Mas, enfim, qual o objetivo do Whole30? Segundo a página oficial, a dieta promete reeducação alimentar, perda de peso e mudanças significativas no corpo e nos hábitos de vida. A rondonense Luana Thaís Karling, de 22 anos, adepta do programa, perdeu cerca de seis quilos e garante que as mudanças não foram só essas. “Além da perda de peso, você passa a ter um estilo de vida diferente. Hoje, depois que eu fiz o Whole30, não consigo mais consumir a mesma quantidade de comida. É como se fosse uma reeducação alimentar”, destaca.

Estudante de Direito, Luana diz que conheceu o programa através de dois amigos que praticam crossfit. “Como eles já haviam feito, notei que realmente tiveram resultados e as diferenças eram expressivas. Assim, mesmo não praticando crossfit, acabei me interessando e resolvi fazer a dieta”, conta.

A jovem relata que combinou a dieta com a prática de exercícios físicos, como corridas e caminhadas, mas não de forma diária. “Às vezes fazia uma caminhada ou uma corrida, mas não eram todos os dias. Quando você faz a dieta aliada à prática de exercícios físicos mais intensos, os resultados são mais rápidos e efetivos”, pontua.

Quando as dúvidas surgiam, Luana recorria aos amigos, também adeptos do programa, para colher sugestões e dicas do que podia ou não comer. “Eles (amigos) me explicaram como funcionava o Whole30, me apresentaram o livro sobre o programa (30 dias para mudar – Whole30), me passaram o que podia e o que não podia comer. Além disso, também fui pesquisando um pouco mais sobre o assunto”, destaca.

 

“Comida de verdade”

“Corte o açúcar, elimine grãos e farinhas, não consuma nada processado e retire os laticínios. Queremos apenas comida de verdade, aquelas que você encontra na natureza”. O Whole30 indica em seu site uma vasta lista de alimentos proibidos e recomendados ao longo do programa. A retirada de todos estes alimentos e bebidas traz como promessa “um novo metabolismo, reduzindo a inflamação sistêmica e ajudando o(a) adepto(a) a perceber como estes alimentos estavam afetando a sua vida”. 

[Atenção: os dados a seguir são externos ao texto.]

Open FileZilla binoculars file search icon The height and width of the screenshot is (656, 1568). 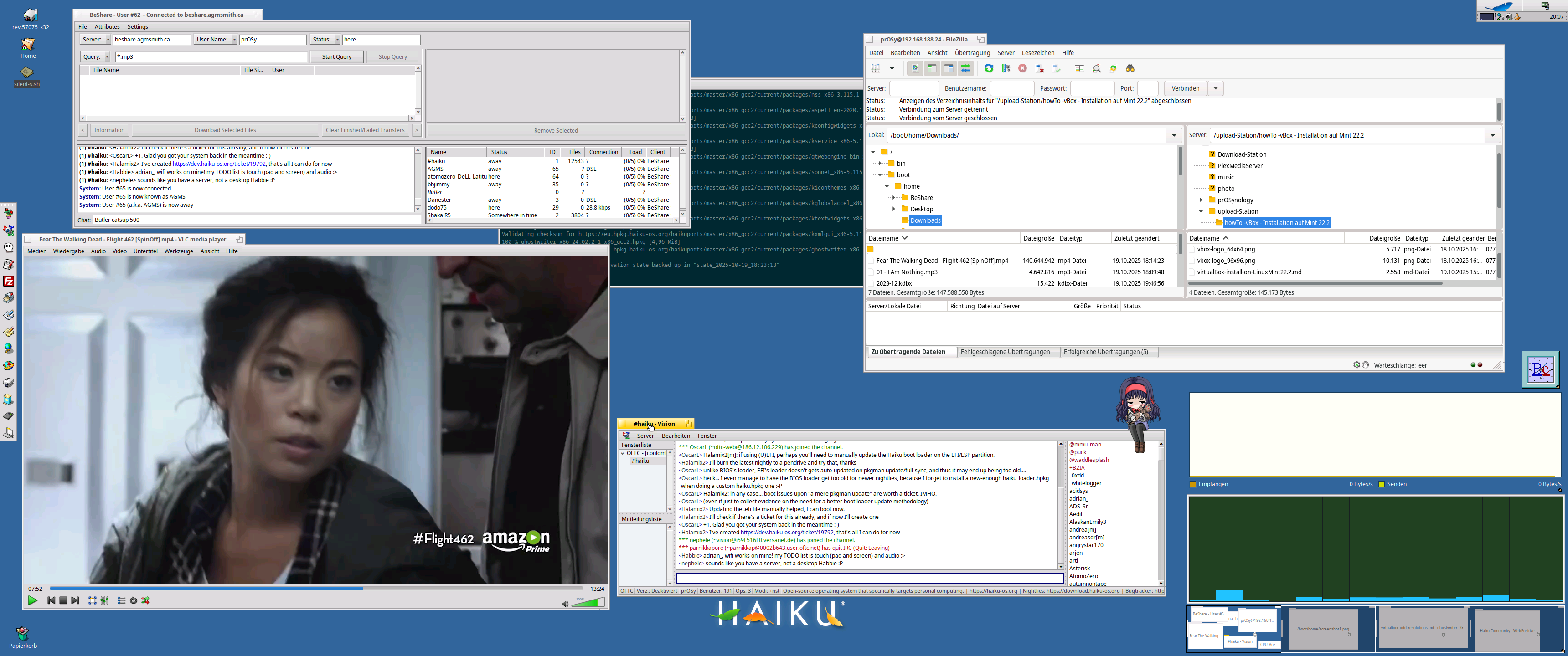tap(1130, 68)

E Luana seguiu isso à risca. Deixou de lado refrigerantes, bebidas alcóolicas, alimentos processados e industrializados, carboidratos, massas, dentre muitos outros e aderiu a uma alimentação à base de produtos naturais. “Eu podia comer todos os tipos de frutas, carnes e saladas. No lugar de refrigerantes, por exemplo, bebia sucos naturais e muita água. O pão eu substituía por crepioca ou omelete”, relata, acrescentando: “Diminuía a quantidade de alimentos que eu consumia ao longo do dia e comia em intervalos de tempo menores. No entanto, os alimentos eram mais saudáveis”.

 

O segredo é a substituição

A rondonense afirma que o processo é gradativo e que os alimentos vão sendo tirados aos poucos da alimentação. “Cada dia vai retirando um alimento e inserindo outro no lugar. Se você fizer substituições, não sente falta daquele alimento”, garante.

A ingestão de doces, por exemplo, ela substituía por frutas mais adocicadas. “Isso faz com que você não sinta falta dos alimentos e ainda se alimente de uma forma saudável”, reitera.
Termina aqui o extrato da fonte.